Delays to Panama Canal transits from Covid-19, the weather and increased volumes have all impacted spot cargoes rather than regular traffic with reserved slots and have prompted some shippers to take the longer route around the Cape of Good Hope. But whether vessels stand idle at the canal or make the longer journey, both factors serve to tighten the LNGC market by reducing availability as journey times become extended.
Further exacerbating the problem, as noted by ship brokers Simpson, Spence, Young (SSY) in their 2021 commodity market outlook, is that when Asian LNG premiums rise, LNG cargoes are drawn from the Atlantic basin into the Pacific basin, which in turn also increases journey times and therefore LNGC availability.
In a blogpost December 30, RBN Energy said that it had heard that as many as 10 cargoes have already been cancelled for February 2021 liftings from US terminals, not because of a lack of demand or attractive arbitrage – US domestic gas prices are the lowest in a decade and Asian spot prices at record levels – but because of the inability to book LNGCs.
The Japan-Korea Marker (JKM) spot price assessment for February hit a record $32.494/mn Btu on January 12, jumping 31% from the previous day, reaching a level way above the price of oil-indexed LNG.
However, it appears to have peaked and prices for March delivery remain much lower and, at the time of writing, had fallen to just below $10/mn Btu, although they could again be driven higher by further cold snaps.
SSY sees a significant amount of newbuild LNGCs coming on to the market at the back end of the first quarter, a process which continues in both the second and third quarters of the year, when ships also come off time charters.
The size of the global LNGC fleet remains on a strong upward trajectory, with about 48 new builds being delivered in 2021 and just over 30 in 2022, according to SSY data, alleviating tanker shortages. As a result, SSY sees a very bearish market for LNGCs in the second and third quarters.
-*-
What to produce: How might the text on the LNG carrier market go on? Continue it from its final sentence.

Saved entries
-*-
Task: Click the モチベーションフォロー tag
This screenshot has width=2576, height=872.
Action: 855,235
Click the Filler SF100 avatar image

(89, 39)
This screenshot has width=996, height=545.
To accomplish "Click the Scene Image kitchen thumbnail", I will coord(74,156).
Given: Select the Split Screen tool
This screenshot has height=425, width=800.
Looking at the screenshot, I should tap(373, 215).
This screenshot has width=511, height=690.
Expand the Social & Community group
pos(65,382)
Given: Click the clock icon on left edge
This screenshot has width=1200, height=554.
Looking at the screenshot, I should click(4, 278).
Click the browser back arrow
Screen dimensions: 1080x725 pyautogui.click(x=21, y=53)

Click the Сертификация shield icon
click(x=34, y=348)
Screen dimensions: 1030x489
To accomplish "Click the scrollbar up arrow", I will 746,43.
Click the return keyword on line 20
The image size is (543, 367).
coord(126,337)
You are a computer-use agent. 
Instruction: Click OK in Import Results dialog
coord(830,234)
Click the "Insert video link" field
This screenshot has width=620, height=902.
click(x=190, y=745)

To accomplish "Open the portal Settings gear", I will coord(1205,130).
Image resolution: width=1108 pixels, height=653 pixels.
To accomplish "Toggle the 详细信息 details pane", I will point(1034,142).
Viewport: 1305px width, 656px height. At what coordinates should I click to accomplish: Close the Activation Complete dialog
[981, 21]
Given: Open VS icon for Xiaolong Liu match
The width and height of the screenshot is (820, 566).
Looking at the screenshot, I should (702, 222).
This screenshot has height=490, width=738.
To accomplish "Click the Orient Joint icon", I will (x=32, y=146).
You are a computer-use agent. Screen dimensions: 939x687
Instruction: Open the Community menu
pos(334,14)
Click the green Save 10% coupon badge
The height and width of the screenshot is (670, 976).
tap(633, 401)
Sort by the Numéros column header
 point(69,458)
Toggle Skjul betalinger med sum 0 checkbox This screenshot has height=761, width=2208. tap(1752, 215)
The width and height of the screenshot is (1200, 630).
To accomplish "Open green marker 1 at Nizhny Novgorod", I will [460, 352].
-*-
Response to the task:
Nonetheless, prices for spot LNG are likely to remain stronger than last year, owing to the lagged effect of restocking in Asian markets. Just as a warm winter adds to price weakness in the summer months, due to limited storage restocking demand, a cold winter provides additional price support as tanks are refilled.
However, much depends on the expected rebound in demand as economies recover from the pandemic. The start of mass vaccination programmes is clearly positive, but many European countries and the US started the year experiencing the highest death tolls yet from Covid-19 and a new round of lockdowns which will adversely affect their economies and retard any recovery in gas demand.
The prospects in Asia remain brighter, owing to strong policy support for gas in China and India and the continued addition of both LNG import capacity and internal gas distribution infrastructure in both countries. In addition, other developing Asian nations will gradually see planned LNG-to-power chains come into being, boosting LNG demand in countries such as Pakistan, Bangladesh and new markets like Vietnam.
According to the International Energy Agency, global LNG trade will reach 585bn m3 by 2025, up 21% compared with 2019, but this, it said in June last year, is still a rate below LNG production capacity additions, suggesting an oversupplied market still in the process of gradual rebalancing. In turn, this implies a continuation of relatively low prices, but increasing potential for volatility.
However, risk consultants Timera Energy do see fundamental market tightening significantly over the next four years, as a result of net demand growth. They hold a positive outlook for 2021, owing to pent up demand, economic re-opening post-pandemic and strong fiscal stimuli to get economies back to work.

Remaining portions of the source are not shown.